上場廃止にもかかわらず、バイナンスはこれらのペアの基準資産と相場資産はサイト上の他の取引オプションを通じて引き続きアクセスできると述べている。

スポット取引ボットサービスの中止も発表

バイナンスは取引停止と同時にこれらのペアのスポット取引ボットサービスの中止も併せて発表している。

この動きは、2024年初めにTUSDが米ドルペッグから逸脱した直後に続くもので、バイナンスでのTUSD取引の不均衡は2024年1月15日に観察され、売り注文が買い注文を1億4,200万ドル(約210億円)以上も上回った事が要因だ。この不均衡により、TUSD の価値は大きく下落。また、この不均衡は24時間の取引ウィンドウ内でさらに強調され、TUSD の売り注文は2億9,680万ドル(約440億円)の買い注文に対して3億3,920万ドル(約503億円)以上に達し、4,230万ドル(約62.8億円)の純流出につながった。

ステーブルコインの価値下落の主な理由

1月10日、TrueUSDの運営に対するさらなる監視が表面化し、その準備金のリアルタイム認証に関する問題が報告されている。
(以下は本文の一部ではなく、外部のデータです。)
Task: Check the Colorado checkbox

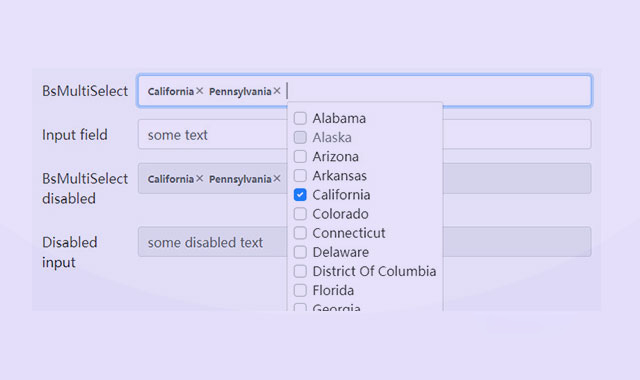Action: 300,214
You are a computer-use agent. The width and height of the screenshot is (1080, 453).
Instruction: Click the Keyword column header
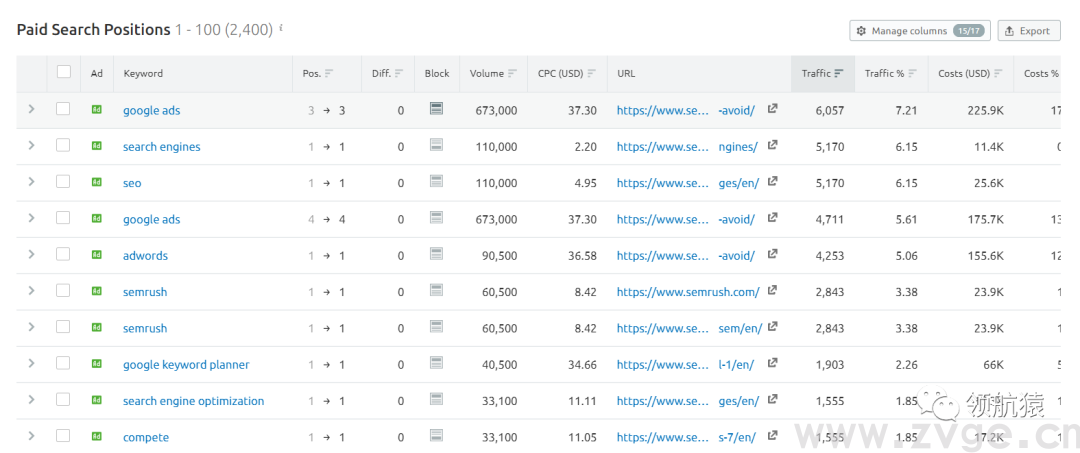[x=143, y=73]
このことから、ステーブルコインの裏付けについての憶測が生まれ、API(Application Programming Interface)の欠陥が指摘されたことで、担保資産の米ドル評価の提供が損なわれた。ただし、TrueUSDチームは、デペギングイベントは Binance Launchpoolでの特定アクティビティによるものであると考えており、最近のマイニング活動が短期的な裁定取引の機会を生み出し、それが市場力学と流動性調整の正常な側面であると考えていると指摘。同チームは、世界的な銀行との協力による償還メカニズムが完全に機能し、ユーザーによる中断のない取引を容易にしていることを保証した。しかし、仮想通貨間レデータを提供するKaiko(カイコ)の調査報告書で、TUSDがBinance Launchpoolでのマイニング活動に利用されなくなったことが明らかになっており、ステーブルコインとプラットフォームの関わり方に大きな変化が生じている。同報告書によると、これがステーブルコインの価値下落の主な理由につながっていると指摘されている。